1. Introduction

Mathematical modeling is an effective tool for describing and comprehending the complex systems’ spatiotemporal dynamics. The behaviours of various species in the natural ecosystem reveal a wealth of dynamical traits. The habits of different species in the natural ecosystem exhibit a wide variety of dynamic characteristics [1]. Many species have threatened extinction in recent decades as a result of inadequate resources, overexploitation, pollution, and predation. Most species extinctions are caused by an imbalance in the environment or an ecological system. External support trends to prevent species extinction including refuge and population limitation to a single place [2–4]. Considering the issue of extinction, many authors [5–10] investigated the dynamical behaviour of the same system. However, because we live in a spatial environment, spatial aspects in predator-prey systems should be considered. As a result, to characterize these systems, reaction-diffusion equations [11] should be used. The interaction between prey and predators receives the most attention in the ecosystem because it is so important and happens all over the world [4, 12]. In the realm of ecology, the dynamics of predator-prey interactions have long been the focus of interest and research. For forecasting and controlling ecosystems as well as deciphering the complex interspecies balance, it is essential to comprehend the spatiotemporal dynamics of these interactions. Mathematical models may be used as a useful tool for analyzing and forecasting the behaviour of predator and prey populations, which is one way to investigate these dynamics [13].

The spatiotemporal dynamics of a response diffusive predator-prey model is an important study area for a number of reasons [14–16]. First of all, it enables us to investigate the intricate interplay of species in a vast ecosystem. We may investigate how the movement and dispersal of predators and prey affect their population dynamics, geographical distribution, and overall stability by introducing diffusion factors. Furthermore, this study issue is extremely important in the light of global environmental changes and habitat fragmentation [17–19]. Landscape changes and the loss of habitat connectivity can have a significant impact on the dynamics of predator-prey interactions. We may acquire insights into the resilience and susceptibility of ecosystems under changing conditions and improve conservation policies aiming at maintaining biodiversity by examining the spatiotemporal dynamics of predator-prey models. Finally, the study of the spatiotemporal dynamics of a response diffusive predator-prey model is an extremely interesting research area. We can acquire a better understanding of how spatial dynamics and mobility impact the stability, coexistence, and persistence of predator and prey populations by including diffusion variables into mathematical models. This study’s findings have implications for biodiversity conservation, ecosystem management, and our general knowledge of complex spatiotemporal systems in nature and beyond [20, 21].

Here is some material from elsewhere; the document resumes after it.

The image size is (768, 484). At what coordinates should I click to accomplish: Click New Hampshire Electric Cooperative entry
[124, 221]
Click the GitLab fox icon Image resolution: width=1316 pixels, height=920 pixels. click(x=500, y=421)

The creation of spatiotemporal patterns is significant in describing the dynamics of interacting populations as part of a larger ecological community [22, 23]. Such populations are scattered heterogeneously over their habitats, resulting in patterns that might be stationary or nonstationary in terms of time. Turing [24] demonstrated that diffusion-driven instability might bring out the spatial patterns in a system of coupled diffusion equations. Segel and Jackson [25] proved that Turing’s theories can also be applied to species diversity. Gierer and Meinhardt [26] also demonstrated a biologically justified formulation of the Turing-type model. Levin and Segel [27] proposed spatial pattern formation as one of the possible causes of planktonic flakiness.

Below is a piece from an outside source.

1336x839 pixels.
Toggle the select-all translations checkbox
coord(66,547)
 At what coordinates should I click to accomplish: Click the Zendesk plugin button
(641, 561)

Nevertheless, when compared to two-species food chain models, pattern development for three-species systems has received far less attention. In the study in [28], White and Gilligan give adequate conditions for a diffusive model to induce diffusion-driven instability. Chen and Peng [29] established the existence of nonconstant positive steady conditions to prove the endurance of static patterns for a cross-diffusion model. They also showed that without cross diffusion, the corresponding model fails to deliver any stationary pattern.

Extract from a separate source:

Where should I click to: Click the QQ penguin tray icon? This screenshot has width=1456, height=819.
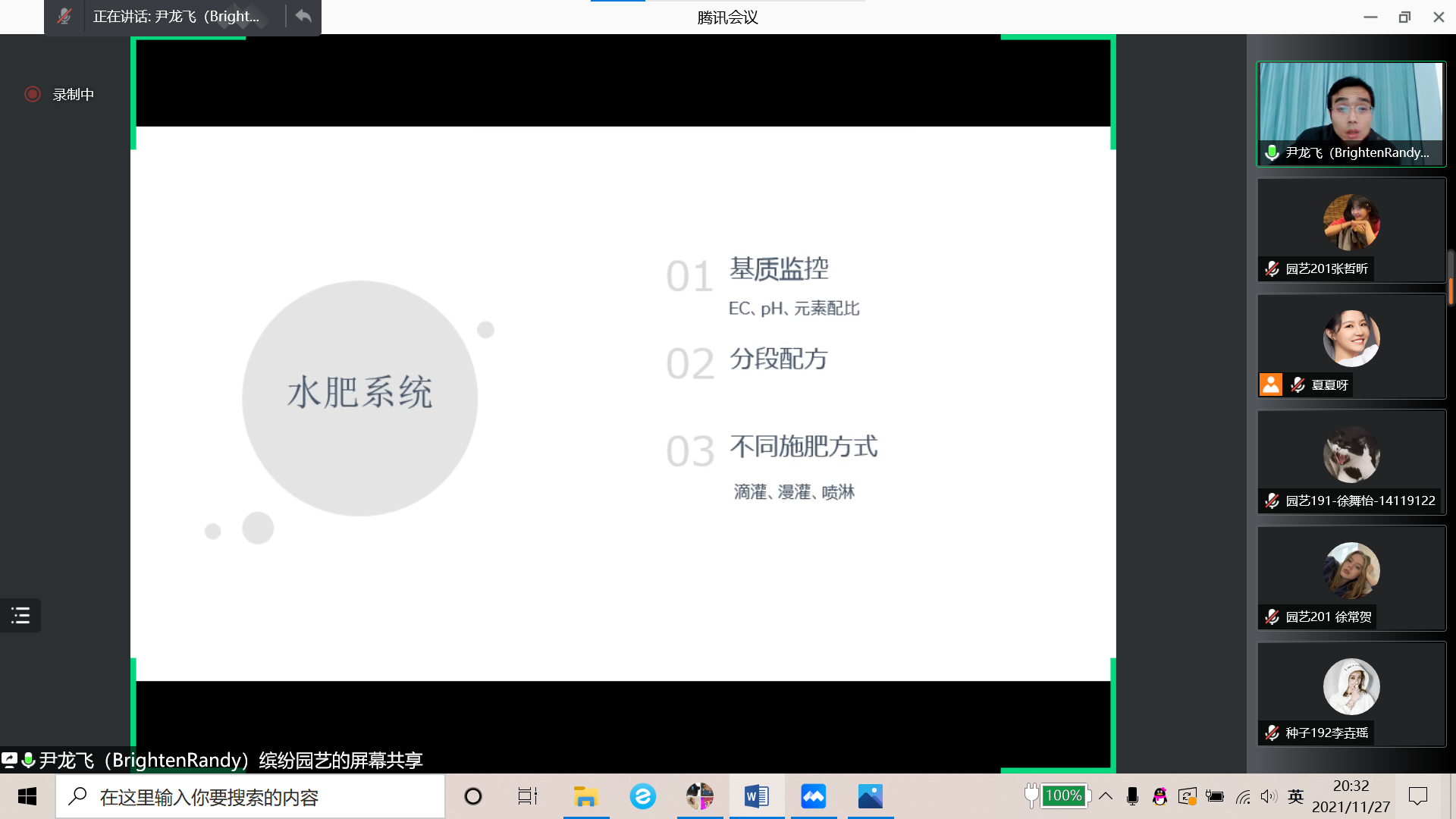[x=1159, y=796]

The time-dependent spatial patterns can be studied using the amplitude equation. It offers us a diplomatic classification of weak nonlinear studies’ pattern formation. It is feasible to derive the given model’s amplitude equation using multiple-scale analysis.

A wide range of computational approaches has been employed for the nonlinear prey-predator model, including the finite difference method [30], B-spline method [31], finite element method [32], spectral method [33], perturbation method, variational iteration method (VIM) [34], and so on. Researchers, on the other hand, have always sought to identify the most effective numerical method [35]. A sinc function interpolation method for the prey-predator system has been developed.

In this article, our objective is to explore the intricate spatiotemporal dynamics exhibited by models involving three interacting species (specifically, two prey species and their shared predator). Our primary focus lies in analyzing the consequences of the stochastic dispersal of all three species on their respective population distributions. In addition, we aim to delve into fundamental ecological inquiries, such as the phenomenon of extended transience and the influence of habitat size on the resulting patterns. To address these questions, we thoroughly examine a temporal model based on reaction-diffusion principles. These systematic investigations hold values in discerning and contrasting the ensuing dynamics and their underlying causal factors, given that these three models form a sequence of nested systems. The following is a breakdown of the structure of our work. In Section 2, we introduce a temporal model with three species—two prey species and one predator, and discuss the dynamical behaviours briefly as well as provide stability of the model then expand by including spatial components, where we also present a broad range of spatiotemporal dynamics that the model is capable of. The necessary condition of Turing instability as well as bifurcation is identified in Section 3. In Section 4, a sinc interpolation approach has been developed using our model. We obtain the amplitude equation by applying a weak nonlinear analysis close to the parameter threshold value for the patterns in Section 5. In Section 6, we perform numerical simulations to support our analytical results. Then, we show the Turing patterns for some fixed parameter values in Section 7. We discussed and concluded our work in Section 8.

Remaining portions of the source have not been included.